Collaborative robots are typically smaller than industrial robots, as they are designed to provide flexibility. Placement of a collaborative robot can be easily rearranged as most of them are light enough to be moved without a problem. Depending on what kind of end effector is installed, the robot can be very flexible and assist with a multitude of tasks from palletizing to quality inspection.

Moreover, end effectors featuring advanced vision and sensor technologies enable the robot to carry out tasks with human-like dexterity and precision. Collaborative robots are very suitable for a high mix/low volume production due to their ability to be redeployed for new processes. In addition, more and more collaborative robots are starting to come with self-installing software, meaning that personnel without technical backgrounds can install and set up the robot to handle different tasks.

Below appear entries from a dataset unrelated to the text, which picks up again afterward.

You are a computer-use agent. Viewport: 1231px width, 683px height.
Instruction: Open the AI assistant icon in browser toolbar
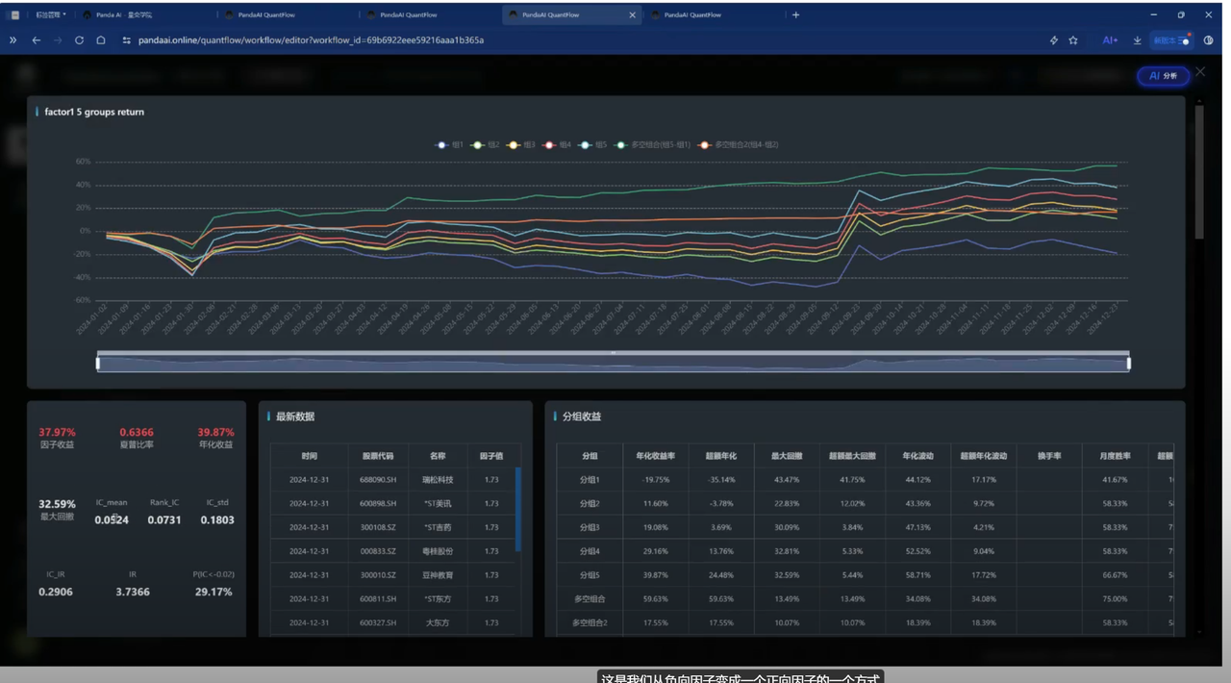tap(1110, 40)
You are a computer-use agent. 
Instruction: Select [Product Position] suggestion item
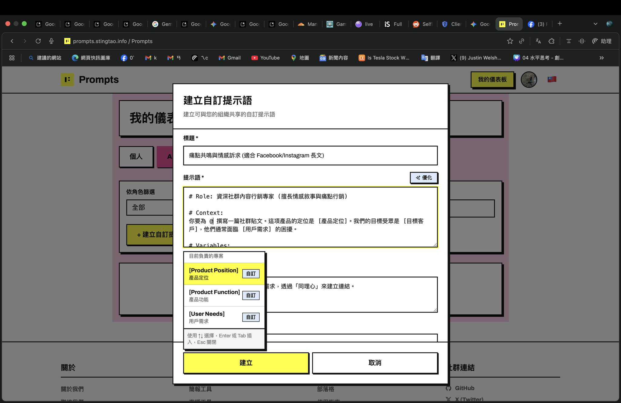(x=214, y=274)
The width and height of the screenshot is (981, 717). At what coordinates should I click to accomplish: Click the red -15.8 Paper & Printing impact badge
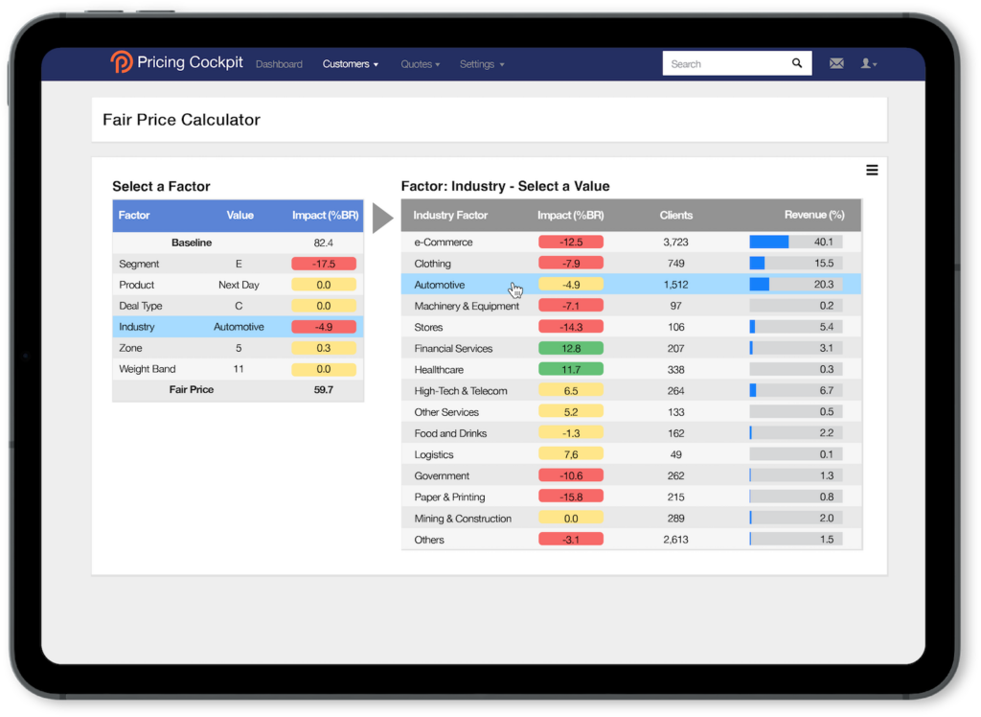(x=571, y=497)
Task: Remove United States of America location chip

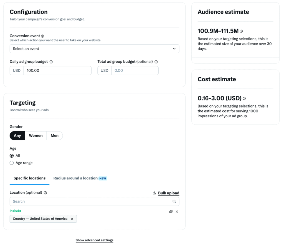Action: [72, 219]
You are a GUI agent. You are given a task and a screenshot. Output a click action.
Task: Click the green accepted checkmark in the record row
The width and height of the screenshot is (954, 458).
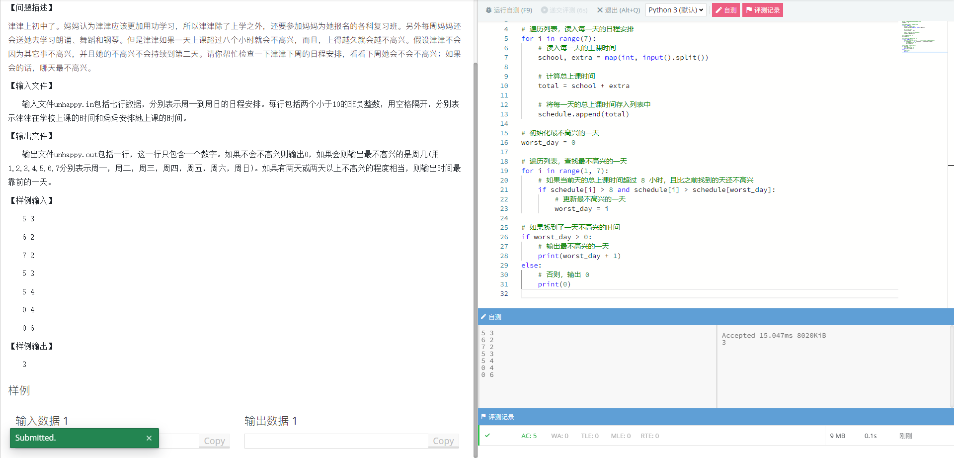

Where Are Collaborative Robots Used?

Cobots can have many uses, from information robots in public spaces (an example of service robots), logistics robots that transport materials within a building, to industrial robots that help automate unergonomic tasks, such as helping people moving heavy parts, or machine feeding or assembly operations.

Collaborative Robots

Collaborative robots are most often found in manufacturing companies, and their size and flexibility make them ideal for automating a multitude of processes, allowing businesses of almost any size to increase productivity, improve quality, and swiftly respond to changing customer demands. They are commonly seen in: 

  • Pick & Place operations

  • Packaging & Palletizing

  • Surface finishing

  • Assembly operations

  • Machine Tending

  • Quality testing & Inspection

Because cobots can be utilized across different processes, there is the possibility of a faster ROI. Some collaborative robots reportedly have a payback period as short as 200 days.